Bibi e Zelensky, leader fuori stagione

(DOMENICO QUIRICO – lastampa.it) – Ci sono personaggi di cui impressiona la potenza evocatrice della persona, che sembrano trascinarsi dietro la guerra e la nuvola pullulante di fantasmi del loro passato prossimo o remoto. Ma che non riescono a comprendere la necessità di conoscere il “désaouvrement’’ dei sorpassati, e la virtuosa tristezza dei giorni senza rischio né gloria. Parlo di Vladimir Zelensky e di Benjamin Netanyau. Ma dove è la comunanza, insorgete, tra il Churchill ucraino che ha fermato il nuovo Gengis khan che voleva inghiottire il mondo libero e il condottiero, stradiscusso, della Grande Israele e della vendetta totale su Hamas? Ebbene consiste nella più pericolosa sindrome che contagia i Capi, l’incapacità di capire quando è il momento giusto per mettersi da parte.

Perché gli uomini della guerra non sono quasi mai adatti a mettere insieme i cocci per una tregua che risparmi vite umane e crei un equilibrio accettabile per tutti. C’è un punto in cui i “lider maximi’’ diventano fuori stagione come un frutto eccessivamente maturo. Siedono come inattaccabili stiliti sull’alata colonna del loro carisma e della loro indispensabilità e non si accorgono che i fatti si sono spogliati delle vernici di previsioni o sbagliate o avventate. E loro, le guide supreme, ci appaiono nudi e crudi come è giusto che siano. Allora Zelensky: sempre corrucciato, in una tristezza intrisa di preoccupazione, un distacco che sfiora la superbia. Difficile discernere nella iattanza di quest’uomo cosa ci sia di scoperta ingenuità e di furbo calcolo. Le sue sobillazioni antiputiniane , i suoi “no pasaran” commisti di idealismi disperati e di croniche richieste, soldi e armi, ci hanno incantato per più di un anno. Gli eravamo grati per egoismo: urrah!ecco qualcuno disposto di buon grado a prendere le bombe al posto nostro e a immolare il suo popolo nelle spallate del Donbass. Come non farne una star dalle torride temperature , un eroe del nostro tempo che in cambio di qualche modesto sacrificio economico ci garantiva la vittoria collettiva? Forse un giorno i Grandi dell’Occidente dovranno chieder scusa al piccolo oligarca di Kiev, per averlo nominato generalissimo usandolo per puntellare un vecchio mondo pieno di crepe. Di fronte a questa platea osannante come non diventare un eroe che commercia il proprio eroismo come un tenore commercia la sua voce?

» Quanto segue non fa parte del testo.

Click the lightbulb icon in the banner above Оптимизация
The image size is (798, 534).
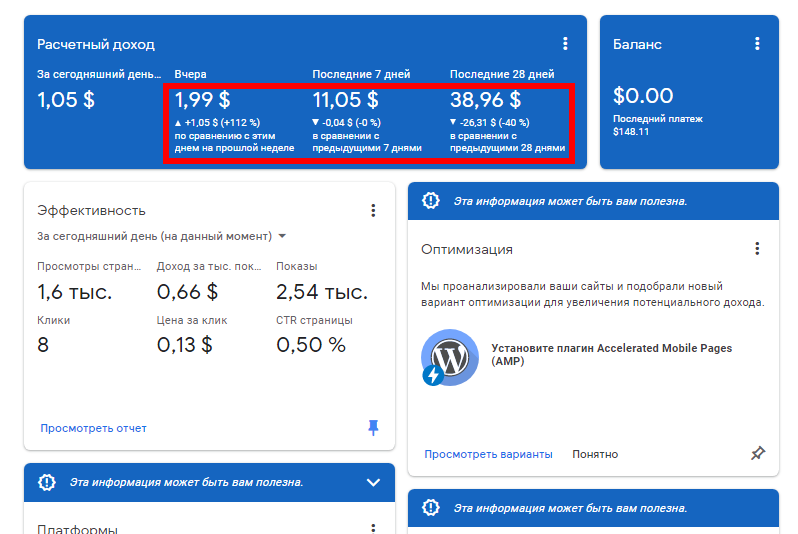431,201
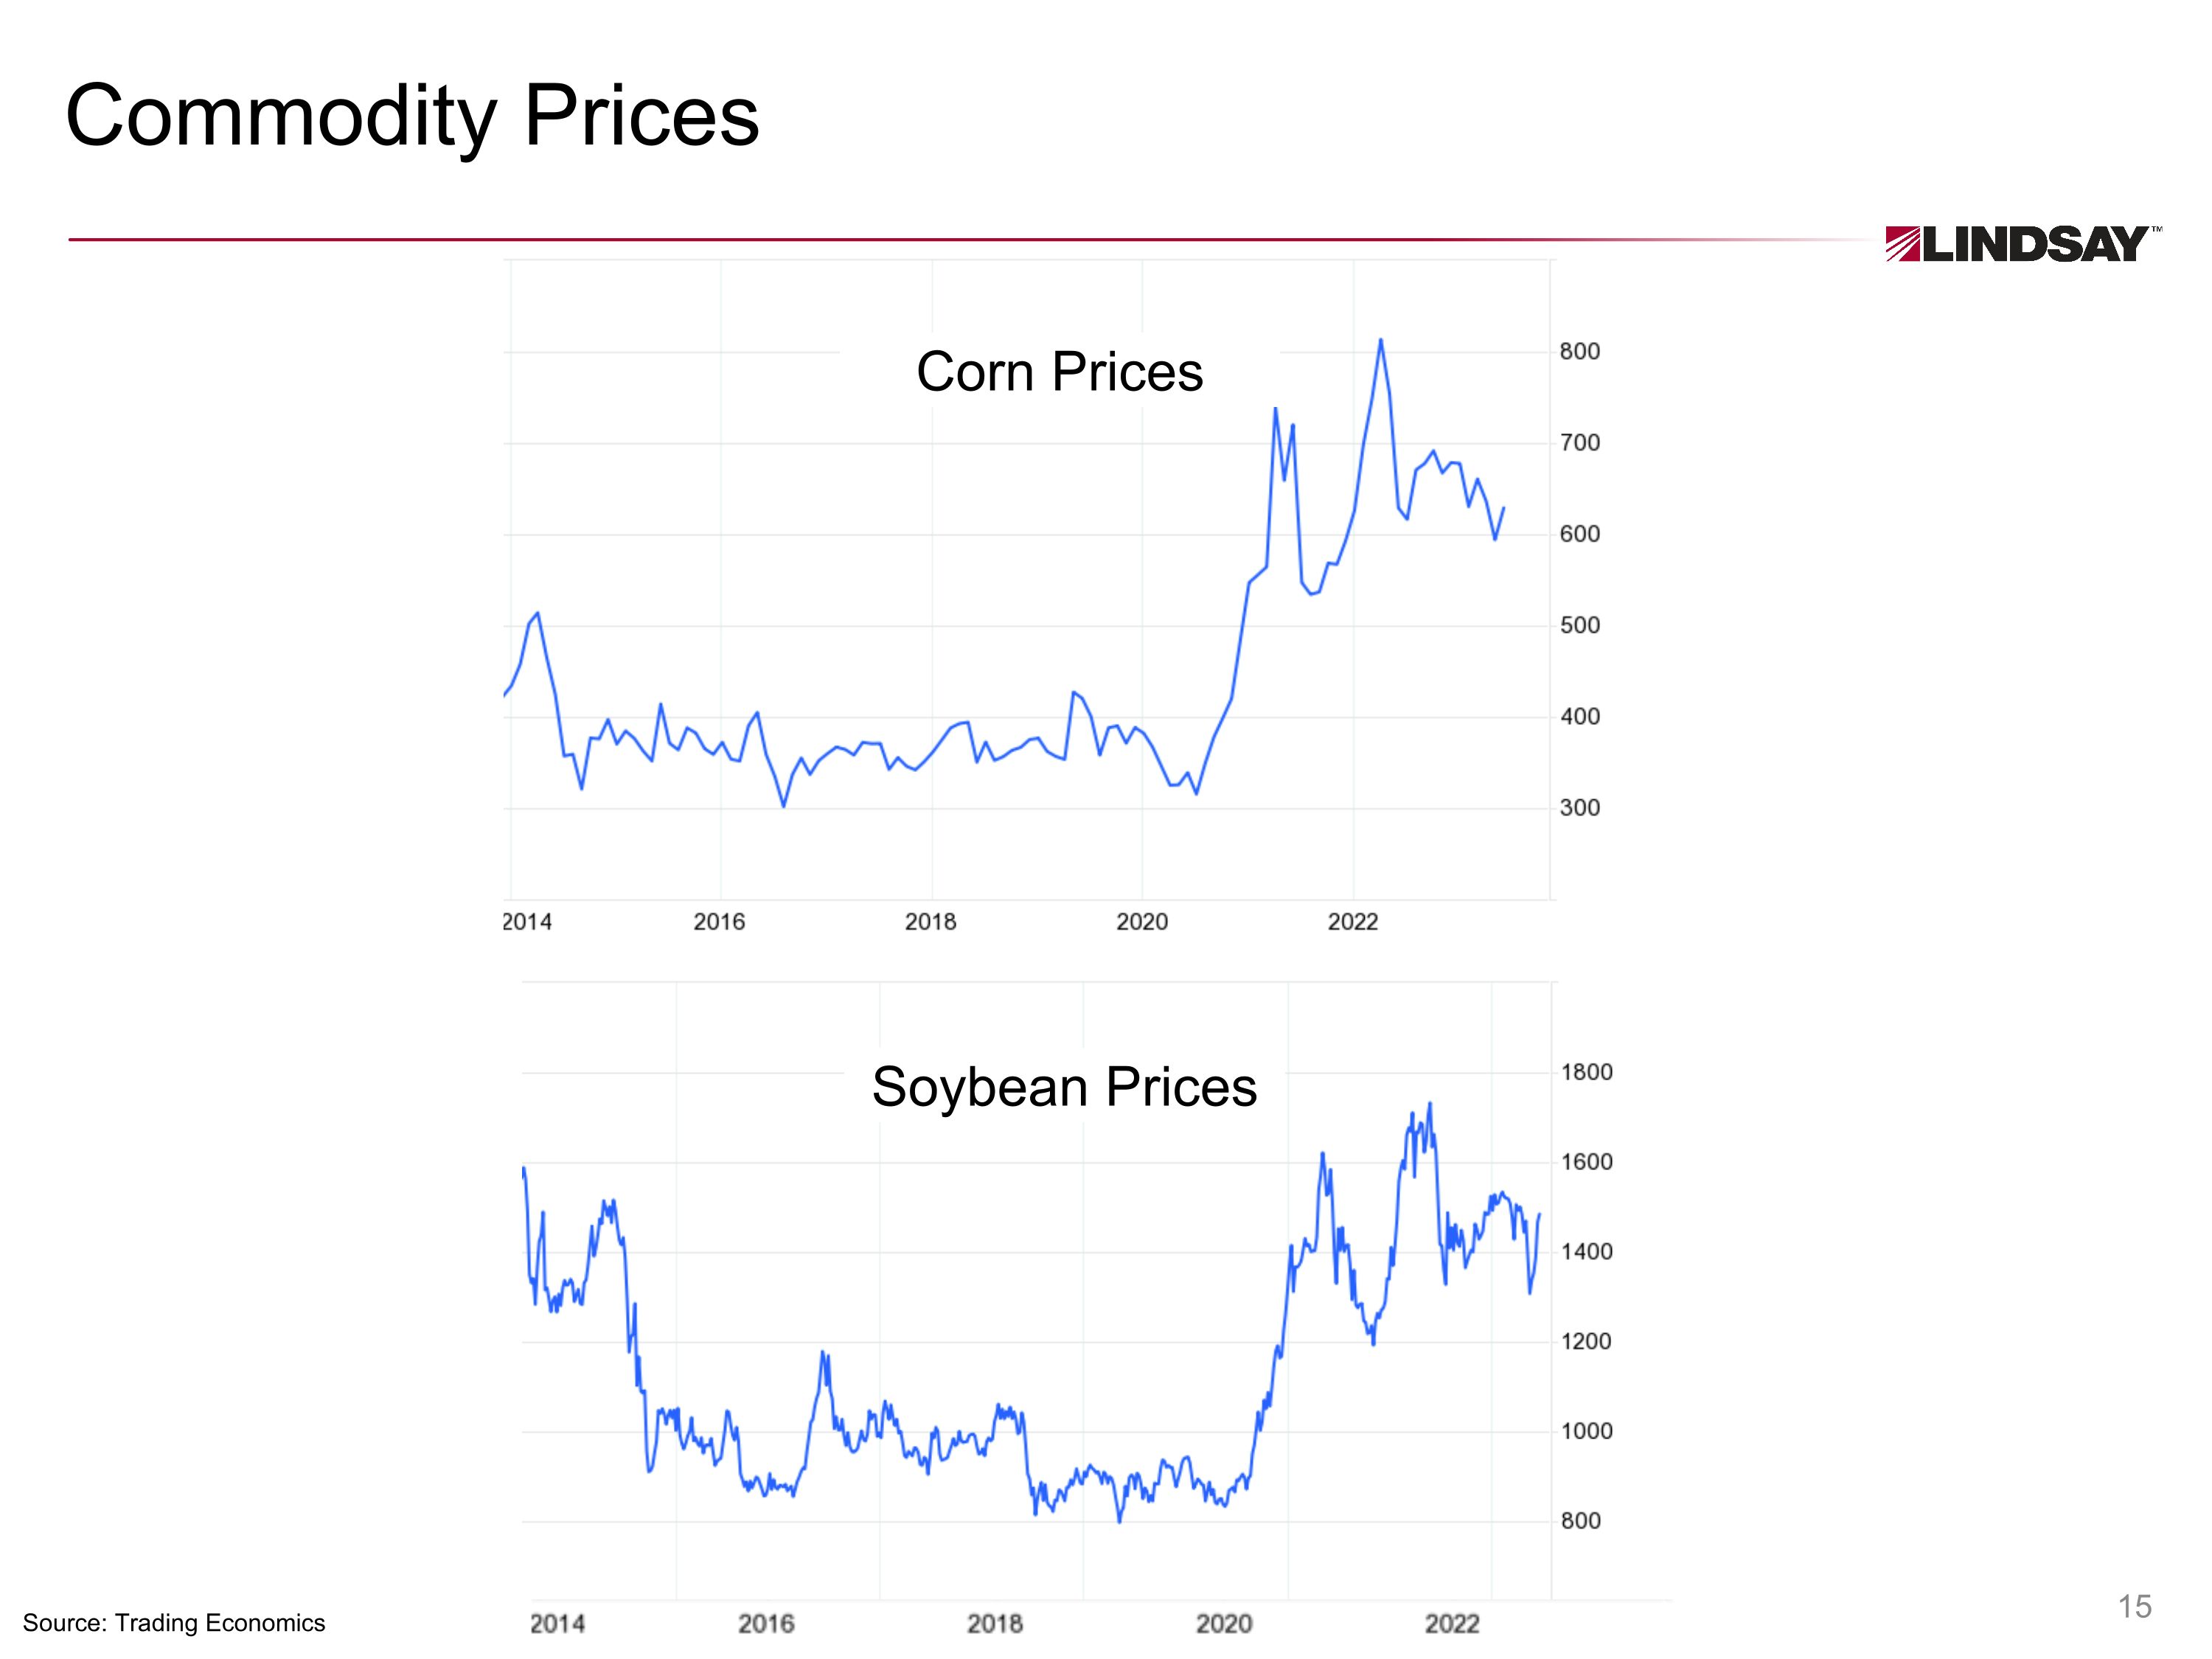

Zelensky è imprigionato con un fanatismo testardo, dogmatico e meticoloso nel mito della vittoria totale, la guerra può finire solo con la resa di Putin. A furia di controffensive miracolistiche e bugie sulla agonia russa ci ha convinto che non ci sono altre soluzioni della guerra. E quindi è indispensabile per evitare le tentazioni della resa. Nessuno ha il coraggio politico di dirgli che quella vittoria assoluta è impossibile e rischia di trasformarsi in ecatombe e disfatta. Che dopo due anni e centinaia di migliaia di morti lui non serve più, ci vuole un eroe ragioniere che cerchi, non la resa, ma solide garanzie di convivenza con la Russia. Zelensky, per di più, ha iniziato a intravedere complotti, a sospettare tradimenti, a scoprire che le leggi marziali servono sì contro il nemico esterno ma vanno a guanto anche per eliminare chi critica. Dopo che abbiamo passato mesi a immaginare una liberatoria congiura al Cremlino dobbiamo registrare come incubi un clima da coorte rinascimentale proprio nel Palazzo di Kiev.

Netanyahu, a sua volta, esiste per la guerra, resta al comando se la operazione vendetta su Hamas continua all’infinito e gli offre la più impermeabile delle coperture. La necessità di una “Unione sacra” di fronte al nemico è l’unica latitudine della sua sopravvivenza al potere. Il dopoguerra per lui è affollato di tribunali e inviperite commissioni di inchiesta sulla Caporetto del sette ottobre. Difficile in queste condizioni che compia l’unico gesto davvero grande nei confronti del suo Paese: dimettersi volontariamente. Sarebbe una svolta che aprirebbe ad altri la possibilità, a lui negata, di percorrere vie diverse dall’inestricabile groviglio del far “piazza pulita’’, di evadere dal cerchio della propria storia a senso unico, di rompere l’orizzonte.